In this section, we illustrate the suggested procedures by using a real data in the context of body fat estimation. The data set has been used by Mahdizadeh and Zamanzade (2017) and includes 15 measured variables on 252 men.Footnote 1 The two variables considered are body fat percentage and abdomen circumference for each man which are denoted by X and Y, respectively. Suppose the set of 252 men is a hypothetical population, and we want to construct a CI for different quantiles of X. As mentioned before, accurate measurement of the variable of interest based on DXA technique is expensive. Thus, RSS method can be efficiently utilized in this setup. In particular, the judgment ranking process can be done using Y as a concomitant variable. The abdomen circumference is an obesity measure which is obtained readily. The correlation coefficient between X and Y is 0.81, ensuring that the judgment ranking can be implemented fairly accurately.

Coverage rates and average lengths of 95% Norm1 and Boot-p intervals and their SRS versions were estimated when \(n=20\). These two CIs are selected because of the same reason mentioned in Sect. 4. Again, estimation is based on 10,000 samples, and 500 bootstrap resamples. In generating ranked set samples, set sizes \(k=2, 5\) were used. The results are given in Fig. 8. One can see that the general trends are similar to those observed in Figs. 6 and 7, where the imperfect ranking is assumed. In particular, superiority of RSS-based intervals in terms of length is preserved, and it is improved by increasing the set size. A similar property does not hold for coverage rate, and larger set size leads to worse performance.

Fig. 8
figure 8

Estimated coverage rates and average lengths of 95% Norm1 and Boot-p intervals for \(n=20\) based on the body fat data. Blue/dashed and red/dotted curves relate to \(k=2\) and \(k=5\), respectively. Black/solid curve shows the analogous results in SRS

6 Conclusion

This article deals with constructing several CIs for quantiles from ranked set samples. Toward this end, we build on asymptotic normality of nonparametric quantile estimator and/or resampling methods. Seven types of CIs were developed: Norm1, Norm2, Norm-J, Norm-B, Boot-p, Boot-t1, and Boot-t2. A comprehensive simulation study was performed to shed light on finite sample properties of the proposed intervals. In particular, coverage rate and average length are the two criteria we focused on.

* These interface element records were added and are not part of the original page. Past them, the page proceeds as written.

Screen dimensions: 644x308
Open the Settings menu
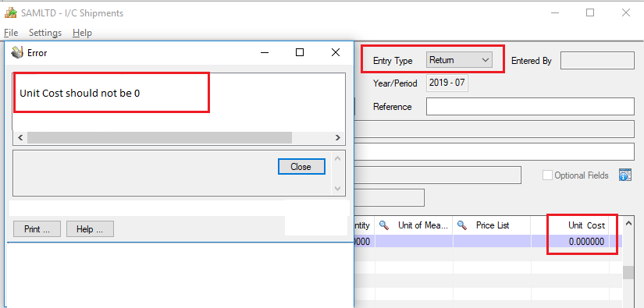tap(45, 33)
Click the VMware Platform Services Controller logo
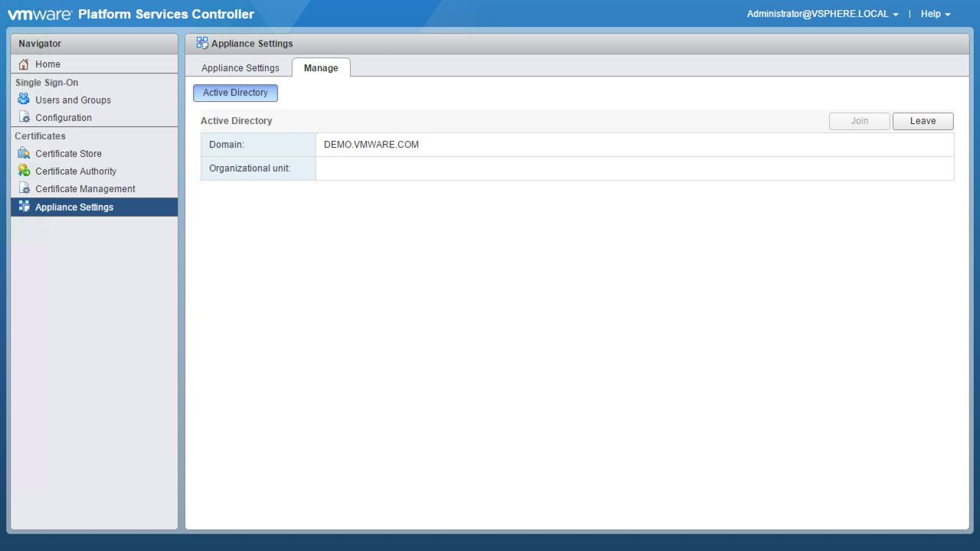The image size is (980, 551). [131, 14]
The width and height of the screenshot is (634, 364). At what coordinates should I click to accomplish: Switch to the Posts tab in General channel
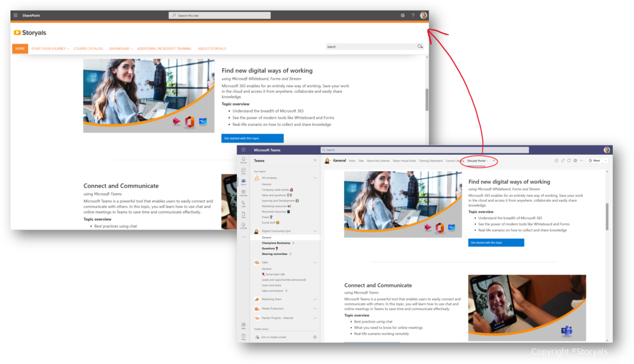352,160
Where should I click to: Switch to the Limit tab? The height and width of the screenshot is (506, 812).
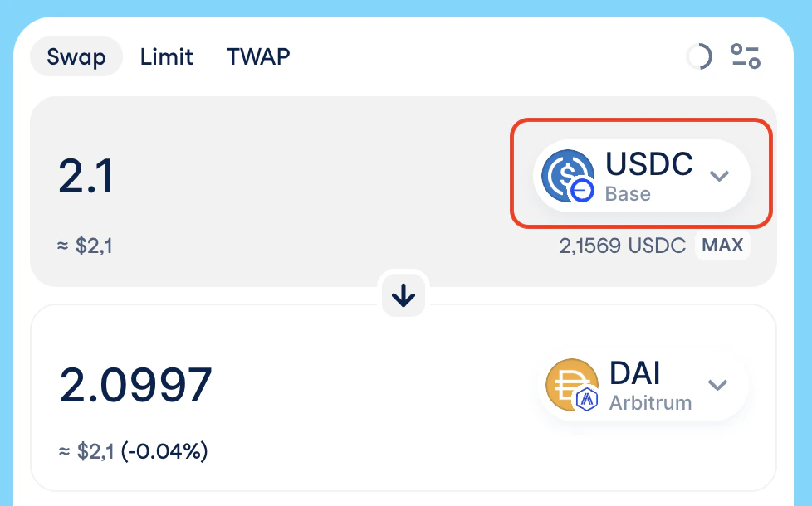(x=166, y=56)
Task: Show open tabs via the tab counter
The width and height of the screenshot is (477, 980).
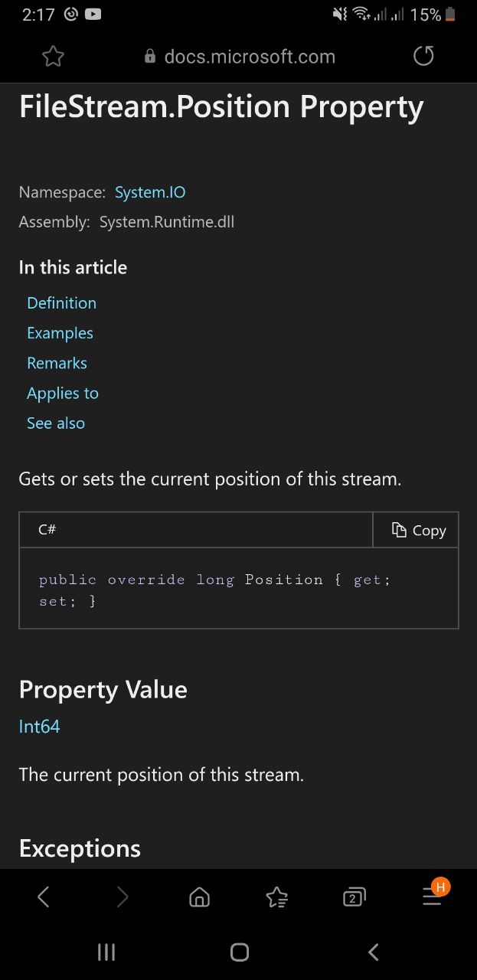Action: tap(354, 897)
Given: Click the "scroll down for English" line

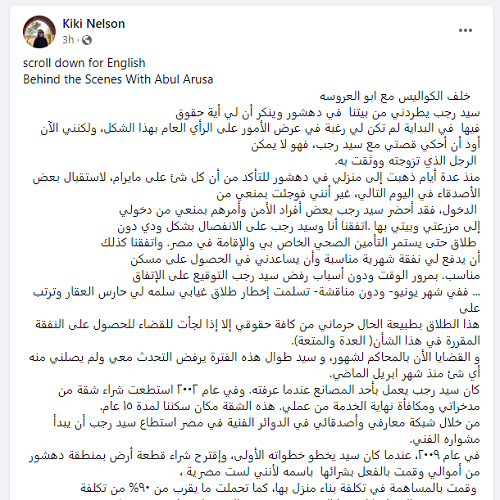Looking at the screenshot, I should (x=84, y=63).
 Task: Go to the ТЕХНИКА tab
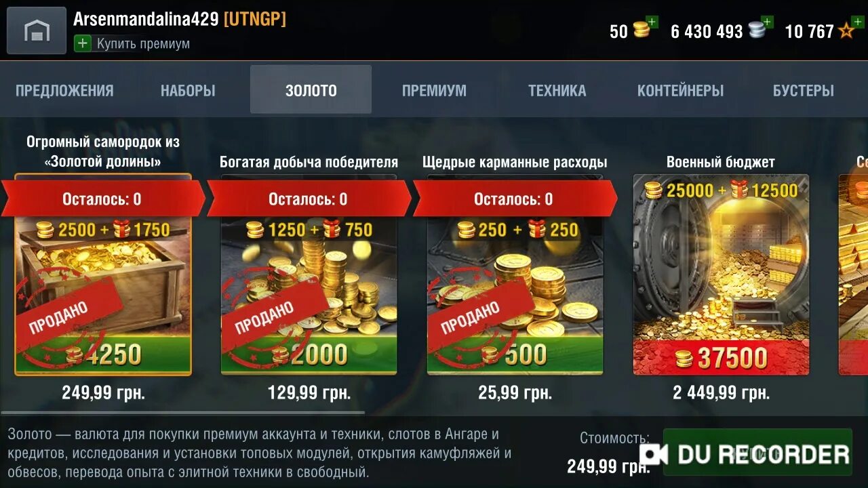(557, 90)
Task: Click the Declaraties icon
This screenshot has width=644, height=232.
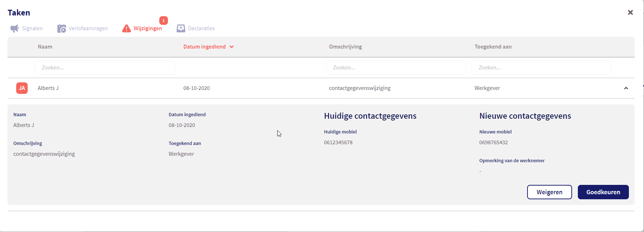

It turns out that Boot-t1 and Boot-t2 CIs often show the best coverage rates, mostly higher than the nominal level. As expected, these intervals are longer as compared to their competitors. Also, Norm1 is the second best CI in terms of coverage rate in many situations, and much shorter than the two bootstrap-t intervals. Norm2 and Boot-p CIs possess good coverage rate for a smaller set of quantiles, as compared with Boot-t1, Boot-t2, and Norm1 intervals. Using Norm-J and Norm-B CIs is not recommended as their coverage probabilities are always smaller than the nominal level. The main findings can be summarized as follows. If we are interested in estimating intermediate quantiles, then Norm1 interval is a good choice. As to the extreme quantiles, especially in the case of asymmetric distributions, bootstrap-t CIs should be employed because other types of intervals do not enjoy satisfactory coverage rates.

We also compared Norm1 and Boot-p CIs with their SRS counterparts. If the perfect ranking is assumed, RSS-based intervals are superior from both aspects, although improvement in coverage rate is not noticeable. In the presence of the judgment ranking errors, RSS-based intervals are still shorter, while their coverage rates are no longer higher.

In this article, we have developed some CIs for quantiles based on balanced RSS. In some situations, an unbalanced ranked set sample may further improve statistical efficiency. It would be interesting to propose similar intervals for use in the latter case. In doing so, resampling methods due to Amiri et al. (2014) may be employed. This will be considered in a follow-up article.